L'Agence canadienne d'inspection des aliments (ACIA) veut «relever la barre» de l'inspection des aliments au Canada, selon ses propres mots. Jusqu'au 31 juillet, l'ACIA tient une consultation sur le «modèle amélioré d'inspection des aliments» qu'elle compte implanter.

Elle propose qu'une méthode d'inspection uniforme s'applique à l'ensemble des aliments importés ou produits au pays. Actuellement, l'inspection des oeufs est distincte de celle des fruits et des légumes, des poissons, de la viande, etc.
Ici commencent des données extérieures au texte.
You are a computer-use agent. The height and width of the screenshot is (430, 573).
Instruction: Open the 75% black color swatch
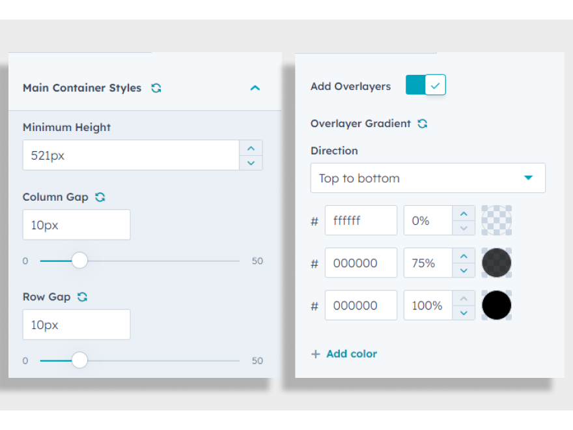496,263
L'ACIA souhaite aussi «laisser à l'industrie la responsabilité de concevoir et de mettre en oeuvre des plans de contrôle préventif propres à ses activités». Le rôle de l'Agence consistera ensuite à vérifier les plans de l'industrie, ce que dénonce Raphaël Tarasco, troisième vice-président du Syndicat de l'agriculture. «Responsabiliser l'industrie, c'est leur vision, a-t-il dit. Mais on peut se retrouver avec de grosses industries qui dérapent, comme on l'a vu avec la crise de la listériose chez Maple Leaf.»

Aliments refusés au Canada (neuf premiers mois de 2011-2012)

> Total 42

> Importations d'aliments, provenant de 18 pays.

> Hausse de 31% par rapport à la même période en 2010-2011.

Principaux pays d'origine des aliments refusés:

> États-Unis 16 envois refusés

> Mexique 6 envois refusés

> Chine 3 envois refusés

> Espagne 2 envois refusés

Exemples d'aliments refusés

Bleuets, boeuf, bonbons, confitures, jambon, miel, mûres, oeufs au plat prêts à servir, paniers-cadeaux de saucisses et de fromages, pâtes primavera au boeuf, poires, poitrines de poulet fraîches, pommes de terre, quinoa, tapenade d'olives, veau.